An exploratory method for identifying reactant-product lipid pairs from lipidomic profiles of wild-type and mutant leaves of Arabidopsis thaliana

Abstract

Discerning the metabolic or enzymatic role of a particular gene product, in the absence of information indicating sequence homology to known gene products, is a difficult task. One approach is to compare the levels of metabolites in a wild-type organism to those in an organism with a mutation that causes loss of function of the gene. The goal of this project was to develop an approach to analyze metabolite data on wild-type and mutant organisms for the purpose of identifying the function of a mutated gene. To develop and test statistical approaches to analysis of metabolite data for identification of gene function, levels of 141 lipid metabolites were measured in leaves of wild-type Arabidopsis thaliana plants and in leaves of Arabidopsis thaliana plants with known mutations in genes involved in lipid metabolism. The mutations were primarily in fatty acid desaturases, which are enzymes that catalyze reactions in which double bonds are added to fatty acids. When these enzymes are mutated, leaf lipid composition is altered, and the altered levels of specific lipid metabolites can be detected by a mass spectrometry. A randomization P-Value and other metrics were calculated for all potential reactant product pairs, which included all lipid metabolite pairs. An algorithm was developed to combine these data and rank the results for each pair as to likelihood of being the actual reactant-product pair. This method was designed and tested on data collected on mutants in genes with known functions, fad2 (Okuley et al., 1994), fad3 (Arondel et al., 1992), fad4, fad5 (Mekhedov et al., 2000), fad6 (Falcone et al., 1994), and fad7 (Iba et al., 1993 and Gibson et al., 1994). Application of the method to three additional genes produced by random mutagenesis, sfd1, sfd2, and sfd3, indicated that the significant pairs for fad6 and sfd3 were similar. Consistent with this, genetic evidence has indicated that sfd3 is a mutation in the FAD6 gene. The methods provide a list of putative reactions for an enzyme encoded by an unknown mutant gene.

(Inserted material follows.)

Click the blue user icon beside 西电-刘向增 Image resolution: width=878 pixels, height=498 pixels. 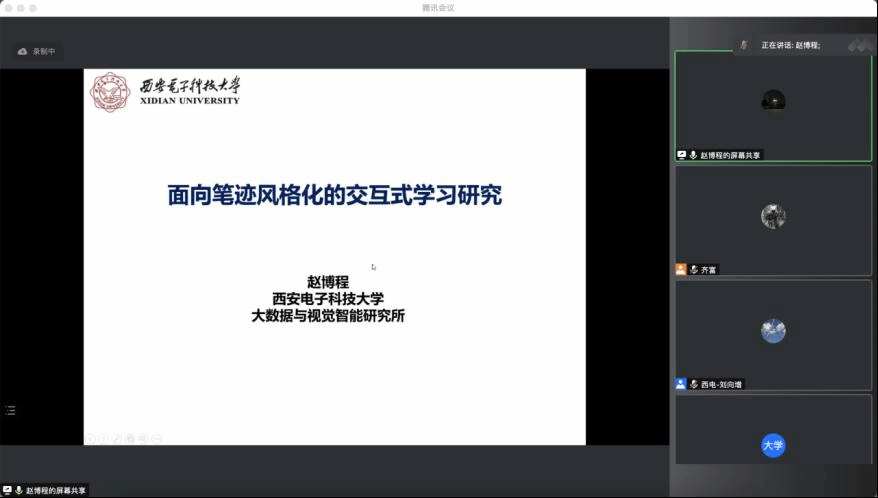[x=681, y=384]
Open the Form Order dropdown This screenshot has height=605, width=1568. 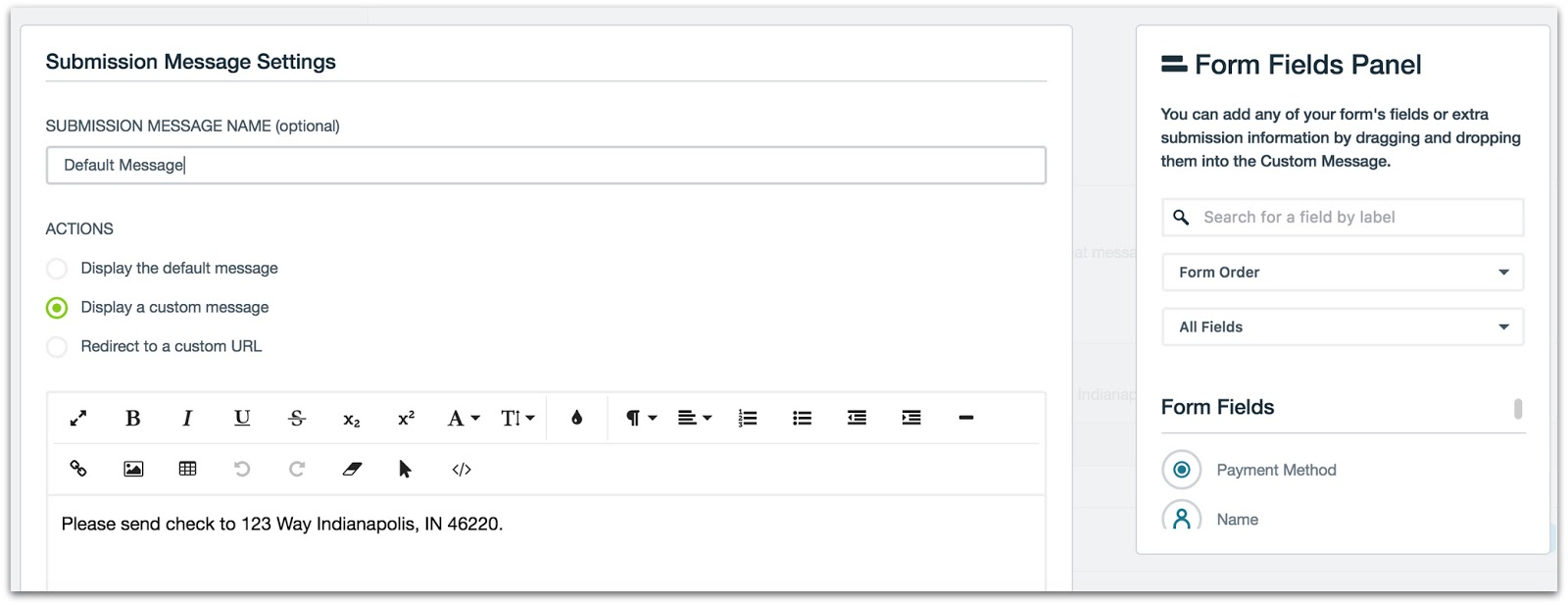(1343, 273)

The output lists for unknown genes and known genes can be compared to provide evidence for similar biochemical activities. However, the strength of the current method is that the list of candidate chemical reactions for an enzyme encoded by a mutant gene can be produced without data other than the metabolite profile of the wild-type and mutant organisms, i.e., known gene analysis is not a requirement to obtain the candidate reaction list.